_Задание 1_.
Можете заново привести записи, начиная со строки, где есть «This screenshot has width=889, height=448.», и заканчивая концом записей, подставив «position» вместо «location» и больше ничего не меняя?

_Отрывок_.

<<<<

После Сталинграда. Семь лет в советском плену. 1943—1950 - Эдельберт Холль

Мои товарищи вернулись с работ поздно. Все были усталыми и разбитыми. Бросалось в глаза то, что они находились в плохой физической форме. Им пришлось развозить землю на примитивных колесных тачках. Они рассказали мне, что никто фактически не контролировал работы, кроме бригадиров. А мои товарищи, похоже, попали в немилость. Возможно, из-за незнания лагерных обычаев или, как их здесь называют, «законов», они настроили некоторых бригадиров против себя. Когда Оттель направился в мастерскую, чтобы отремонтировать там что-то, то по дороге он встретил одного из блатных, который оказался бригадиром. Он окликнул Оттеля, но тот, в силу своего неведения, проходя мимо, заметил, что если блатному что-то нужно, то пусть он подойдет сам. Бригадир ударил Оттеля кулаком в живот. Оттель сразу же попытался нанести обидчику удар в голову, но промахнулся, и тут на помощь блатному поспешили другие уголовники. Оттель заявил им, что если они что-то от него хотят, то пусть встретятся с ним один на один за бараком. Надзиратель встал на сторону Оттеля и увел его с собой. На обратном пути в барак бригадир ничем о себе не напоминал. Как мы узнали позже, фамилия того «блатного» была Мирошниченко.
Слава богу, нам удалось перейти в другую бригаду, где бригадиром был бывший капитан, который учился в советском военном училище. Он был настроен очень доброжелательно по отношению к пленным немцам и всегда защищал нас. Он защитил нас и от остальных бригадиров. Бригадир предпочитал хранить в секрете причину, по которой был осужден. Я предполагаю, что имел место воинский проступок. Он был согласен с тем, что нас слишком сурово наказали сроками на 8—10 лет по статье 206, по которой максимальный срок – 5 лет. По его распоряжению нас поставили рыть шурфы. Это очень тяжелый труд, к тому же возведенных для этого лесов оказалось недостаточно, и расположены они были неправильно, но, по крайней мере, за этот труд мы получали немного хлеба сверх положенного пайка.
Рано утром мы отправляемся к месту работы, которое находится примерно в километре от лагеря. Там стоял холм, который предстояло снести. С помощью ломов, кувалд и лопат мы рыли в склоне холма шурфы глубиной 4–5 метров. Чем глубже, тем опаснее становились работы, так как лесов не хватало и они располагались неправильно. Тот, кто трудится внизу, должен остерегаться попасть под камни из-под лопат товарищей сверху. Пока произошло относительно мало несчастных случаев. Камни, которые мы выкапывали, поднимали вверх на тросах или плетеных веревках в корзинах, которые плели здесь же, в лагере. Даже без груза они тяжелые. За всю эту тяжелую работу платили очень скудно.

>>>>

_Записи для упражнения_.
<<<<

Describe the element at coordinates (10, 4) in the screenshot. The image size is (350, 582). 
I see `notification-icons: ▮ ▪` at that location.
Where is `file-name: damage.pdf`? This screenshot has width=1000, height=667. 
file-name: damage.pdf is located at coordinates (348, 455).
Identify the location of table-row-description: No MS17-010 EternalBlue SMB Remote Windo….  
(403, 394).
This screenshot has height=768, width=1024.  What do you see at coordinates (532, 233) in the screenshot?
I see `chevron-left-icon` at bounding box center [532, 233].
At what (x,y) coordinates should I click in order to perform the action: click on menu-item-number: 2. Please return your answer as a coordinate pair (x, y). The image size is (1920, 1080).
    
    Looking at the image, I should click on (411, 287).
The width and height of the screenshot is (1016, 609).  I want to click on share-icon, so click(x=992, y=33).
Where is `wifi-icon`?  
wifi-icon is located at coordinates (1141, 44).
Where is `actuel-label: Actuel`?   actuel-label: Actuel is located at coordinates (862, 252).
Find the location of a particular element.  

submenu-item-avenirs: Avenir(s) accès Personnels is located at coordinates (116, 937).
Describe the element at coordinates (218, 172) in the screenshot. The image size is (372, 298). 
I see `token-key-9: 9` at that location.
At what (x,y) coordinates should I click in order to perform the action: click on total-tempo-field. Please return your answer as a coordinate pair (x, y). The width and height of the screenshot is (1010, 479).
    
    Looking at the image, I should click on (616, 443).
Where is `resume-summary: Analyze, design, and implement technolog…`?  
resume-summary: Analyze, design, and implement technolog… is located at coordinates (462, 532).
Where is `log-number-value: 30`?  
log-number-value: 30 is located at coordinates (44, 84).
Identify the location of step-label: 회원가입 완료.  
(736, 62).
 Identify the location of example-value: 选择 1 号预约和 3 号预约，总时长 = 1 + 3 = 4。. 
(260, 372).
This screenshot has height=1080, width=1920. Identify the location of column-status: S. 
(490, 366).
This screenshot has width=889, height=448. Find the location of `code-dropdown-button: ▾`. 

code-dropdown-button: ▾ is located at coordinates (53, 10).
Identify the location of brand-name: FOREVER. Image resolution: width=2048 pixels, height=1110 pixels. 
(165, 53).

>>>>

_Задание 2_.
Не могли бы вы продолжить рассказ о лагерных работах в советском плену после его последнего предложения?

_Ваш ответ 1_.
This screenshot has width=889, height=448. Find the position of `code-dropdown-button: ▾`. 

code-dropdown-button: ▾ is located at coordinates (53, 10).
Identify the position of brand-name: FOREVER. Image resolution: width=2048 pixels, height=1110 pixels. 
(165, 53).

_Ваш ответ 2_.
Удовольствие работать в бригаде с друзьями продлилось недолго. Новый комендант лагеря, капитан, который какое-то время пробыл в плену в Германии, как я сумел понять из сделанных им замечаний, распорядился, чтобы в каждой бригаде работало не более одного немца. Это было очень плохо для моих товарищей, которые не понимали русских без моей помощи. Меня перевели в бригаду Ключникова. Это плотники, которые базировались в 206-й женской колонне, примерно в 3 километрах отсюда. Бригада состоит в основном из уголовных элементов. В ее составе всего 24 человека, из которых работали от 15 до, временами, 18. Остальные все время проводили в женской зоне. Каждый день лагерные начальники несколько меняли состав бригады, чтобы люди могли выпустить пар.
Как-то по дороге к женскому лагерю нам пришлось идти по местам, где трудились женщины. Пока мы шли мимо, между ними и блатными завязался разговор, касавшийся самых низменных животных инстинктов. Обе стороны легко и непринужденно беседовали о том, отчего даже проститутки залились бы румянцем. Дети из семей охранников в возрасте 6 или 8 лет каждое утро по дороге в школу слышат эти разговоры. Они смеются над ними, потому что не знают других тем для шуток. В целом если посмотреть на лица этих детей, то на них написано какое-то недетское выражение.
По прибытии в лагерь мы сразу же впряглись в работу, как рабочая скотина, в то время как бездельники болтались поблизости в ожидании возможности пробраться в женские бараки. Один из них оставался наблюдать за обстановкой, чтобы их не застали врасплох. При малейшей опасности такой наблюдатель всегда начеку, и эти люди немедленно возвращались на рабочее место, вырывали инструменты из рук работающих и начинали копать как сумасшедшие. Сменив таким образом тех, кто уже работал здесь часами, они создавали у контролеров впечатление, будто именно они здесь являются лучшими рабочими. Само собой разумеется, что, как только контролер снова скрывался из виду, они отбрасывали инструмент и опять пропадали.
Тех из работяг, кто не мог работать, избивали и уменьшали им количество еды. Однако проценты наработки определяют как раз бездельники и блатные, а в дни выдачи зарплаты на их долю, конечно, приходили самые большие денежные суммы. Большинство рабочих охотно жертвовали своими деньгами, лишь бы сохранить хорошие отношения с бригадиром.
Посмотрев на истощенные фигуры местных обитателей, любой понимал, что здесь царил голод. Все физически были слишком слабы, чтобы попытаться выступить против несправедливости, которую чинят уголовники. Эти животные с помощью кулаков устанавливали здесь свои жестокие законы, и я с облегчением узнал, что блатные в основном обращались с нами, немцами, немного лучше, чем с соотечественниками.
Однажды я встретил в лагере капитана, начальника лагерной охраны, того самого капитана, который допрашивал меня и отправил в этот лагерь. Я снова попросил у него вернуть мне словарь, который он забрал. И он снова отказал, заявив:
– Изучайте наши решения по выполнению пятилетнего плана, которые здесь есть, этого для вас достаточно!
И он указал на плакаты по обе стороны дороги в лагерь, которые призывали выполнить план пятилетки.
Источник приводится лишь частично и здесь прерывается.